Input section start

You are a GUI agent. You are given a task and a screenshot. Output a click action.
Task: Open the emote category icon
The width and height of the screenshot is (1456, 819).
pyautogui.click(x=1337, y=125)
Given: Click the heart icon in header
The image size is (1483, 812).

Input section end
Input section start

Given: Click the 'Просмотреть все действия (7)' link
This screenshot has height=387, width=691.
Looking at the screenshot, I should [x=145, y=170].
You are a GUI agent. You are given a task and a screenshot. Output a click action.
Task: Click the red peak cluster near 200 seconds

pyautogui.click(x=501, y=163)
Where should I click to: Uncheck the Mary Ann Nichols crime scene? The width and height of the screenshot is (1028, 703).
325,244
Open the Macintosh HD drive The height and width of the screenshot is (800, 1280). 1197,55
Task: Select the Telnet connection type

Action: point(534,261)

Input section end

Your objective
Return each line from the entries above that includes "icon".

Response to this task
Task: Open the emote category icon
Given: Click the heart icon in header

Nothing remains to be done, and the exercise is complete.